Aku turun dari sepeda motor kesayanganku, dan mengambil Piston Belt yang kusimpan di dalam tasku. Kutengok Nadila yang masih diam mematung, memandang tak mengerti apa yang akan kulakukan. "Nad," panggilku. "Nanti kuceritakan jelasnya. Sekarang, kamu jangan kemana-mana, duduk manis dan jagain si Galeon," lanjutku.

Aku berbalik menghadap para monster di depan sana, kupasang Piston Belt pada pinggangku. "Baiklah, ini saatnya untuk beraksi." Kumasukan Blend Alpa yang sedang kugenggam pada Piston Belt.

Ckrek ...

... "Alpa" ... "Ready" ...

Kutarik tuas pegangan pada Piston Belt dan kutahan selama lima detik. ... Pssshh ... dan kukembalikan tuas itu pada tempatnya dalam satu hentakan sambil berteriak, "BERUBAH ..."

... "Blend Alpa" ...

... "Lord of Speed" ...

Sinar merah mulai menyelimuti tubuhku. Kain hitam melilit tubuhku, dan terpasanglah armor-armor berwarna hitam dengan plat merah.

... "Complete" ...

Diakhiri dengan asap yang menyembur dari setiap celah armor yang kukenakan.

"Membela kebenaran dan menumpas kejahatan."

"Satria Kafein," kutarik tangan kananku menyilang di depan dada dengan jari membentuk huruf 'V' ... "ALP ... ... ..." gak jadi. Hahaha.

Bahaya kalo aku sampai menyelesaikan Rolling Call-ku. Kalian pasti tau kan? selalu ada ledakan di belakangku jika aku menyelesaikan Rolling Call-ku. Sekarang dibelakangku ada Nadila, bahaya kalo sampe meledak, bisa jadi loli gosong, haha.

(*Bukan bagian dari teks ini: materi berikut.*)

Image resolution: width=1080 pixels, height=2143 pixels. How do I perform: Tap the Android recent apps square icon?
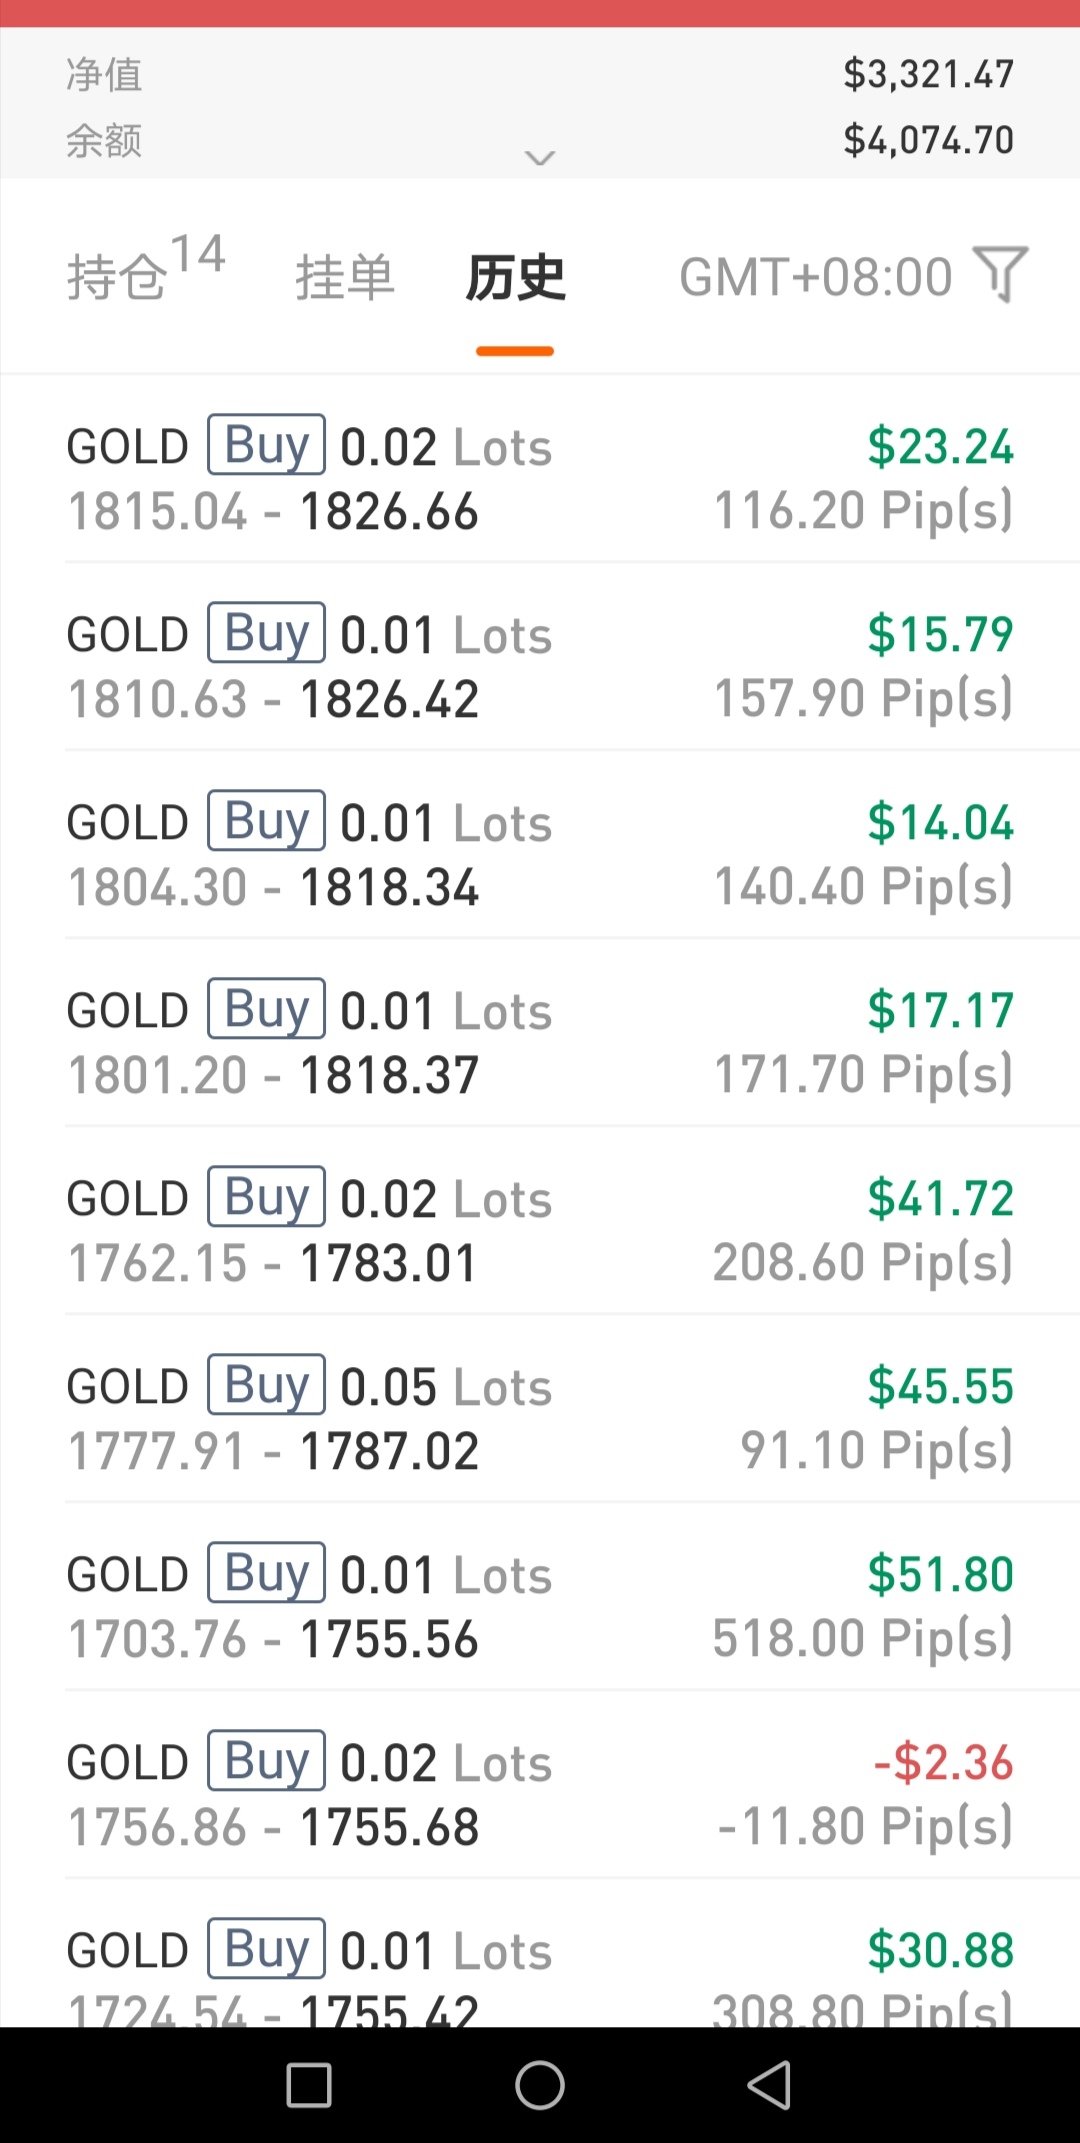coord(309,2086)
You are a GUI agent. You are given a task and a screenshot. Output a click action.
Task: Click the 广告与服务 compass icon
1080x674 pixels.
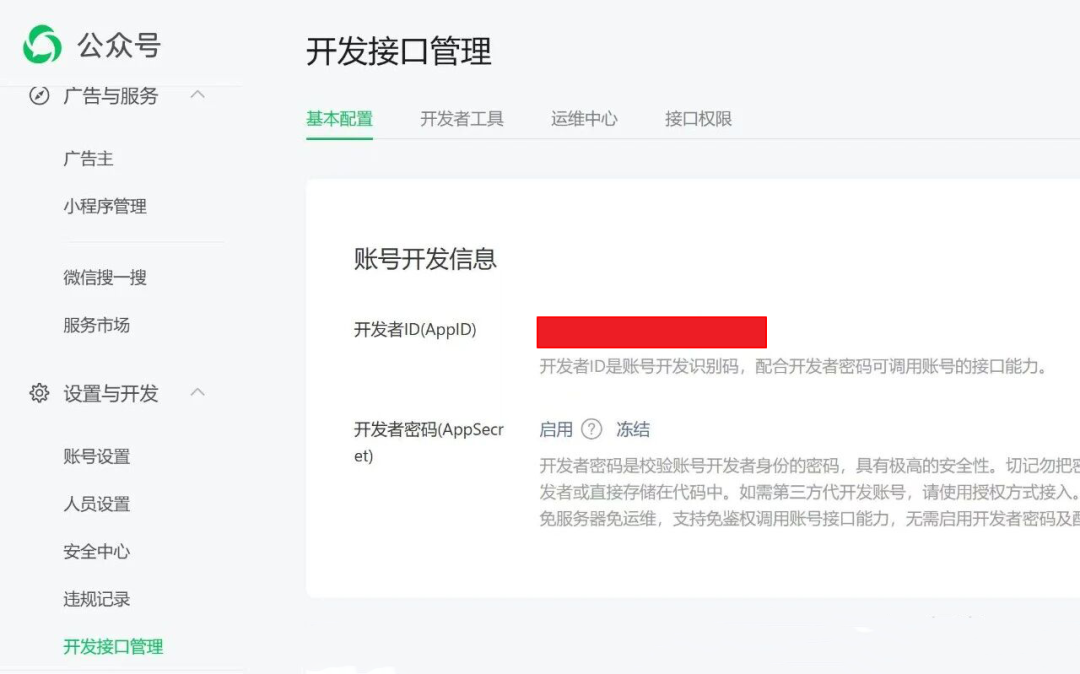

Aku ingin melihat reaksi Nadila setelah melihatku berubah dengan form yang keren ini. Kutoleh Nadila yang masih duduk manis diatas Galeon, wajahnya terlihat ... biasa aja? Oh ayolah, ini gue udah berubah dengan bentuk yang sangat diidam-idamkan semua orang. Terkejut kek, histeris kek, jungkir balik kek, atau apalah itu.

Ah sudahlah, sebaiknya aku menyelesaikan tugasku. "Nad, tunggu disini!" perintahku yang dijawab dengan satu kali anggukan. Aku berbalik dan berlari menuju kerumunan monster itu, "Oke,saatnya mengamuk. Let's Dance Baby."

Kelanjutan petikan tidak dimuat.